Exercise aim: Look through the material below and copy exactly the lines from the line with "Task: Click the Historical" to the line with "This screenshot has height=434, width=1259.", those two lines included.
#### Excerpted records
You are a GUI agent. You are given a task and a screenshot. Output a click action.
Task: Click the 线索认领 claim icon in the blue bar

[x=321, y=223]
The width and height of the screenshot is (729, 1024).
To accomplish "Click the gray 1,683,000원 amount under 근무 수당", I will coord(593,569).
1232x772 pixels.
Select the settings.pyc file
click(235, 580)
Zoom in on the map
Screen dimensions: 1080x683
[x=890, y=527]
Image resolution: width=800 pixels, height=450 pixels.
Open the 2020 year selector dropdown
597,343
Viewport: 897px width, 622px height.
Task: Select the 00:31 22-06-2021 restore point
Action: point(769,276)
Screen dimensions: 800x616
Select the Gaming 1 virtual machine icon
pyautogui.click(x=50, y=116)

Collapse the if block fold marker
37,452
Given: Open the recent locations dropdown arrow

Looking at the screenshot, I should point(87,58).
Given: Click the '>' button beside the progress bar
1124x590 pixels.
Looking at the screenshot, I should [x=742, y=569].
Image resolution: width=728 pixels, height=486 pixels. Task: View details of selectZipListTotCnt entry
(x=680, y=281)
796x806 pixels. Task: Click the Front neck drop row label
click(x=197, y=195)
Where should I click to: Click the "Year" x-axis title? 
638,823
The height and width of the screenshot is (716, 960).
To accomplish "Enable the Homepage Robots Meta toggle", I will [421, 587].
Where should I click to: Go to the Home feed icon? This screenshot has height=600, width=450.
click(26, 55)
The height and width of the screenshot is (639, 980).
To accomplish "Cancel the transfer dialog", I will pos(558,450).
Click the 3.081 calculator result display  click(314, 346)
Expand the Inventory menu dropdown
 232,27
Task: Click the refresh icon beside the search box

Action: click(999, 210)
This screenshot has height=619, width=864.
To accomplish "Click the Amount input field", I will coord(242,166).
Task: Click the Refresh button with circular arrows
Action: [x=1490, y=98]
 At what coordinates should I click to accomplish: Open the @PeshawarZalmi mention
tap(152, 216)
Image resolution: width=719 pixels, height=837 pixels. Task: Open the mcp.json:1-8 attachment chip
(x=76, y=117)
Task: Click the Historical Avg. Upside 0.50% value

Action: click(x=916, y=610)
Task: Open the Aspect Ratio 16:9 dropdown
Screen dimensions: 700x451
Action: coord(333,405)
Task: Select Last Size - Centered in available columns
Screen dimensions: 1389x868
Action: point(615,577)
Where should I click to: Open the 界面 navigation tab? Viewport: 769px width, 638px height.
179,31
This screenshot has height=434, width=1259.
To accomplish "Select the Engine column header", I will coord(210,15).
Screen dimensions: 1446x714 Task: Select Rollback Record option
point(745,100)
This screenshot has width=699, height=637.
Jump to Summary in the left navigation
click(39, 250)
########
Answer box:
Task: Click the Historical Avg. Upside 0.50% value

Action: click(x=916, y=610)
Task: Open the Aspect Ratio 16:9 dropdown
Screen dimensions: 700x451
Action: coord(333,405)
Task: Select Last Size - Centered in available columns
Screen dimensions: 1389x868
Action: point(615,577)
Where should I click to: Open the 界面 navigation tab? Viewport: 769px width, 638px height.
179,31
This screenshot has height=434, width=1259.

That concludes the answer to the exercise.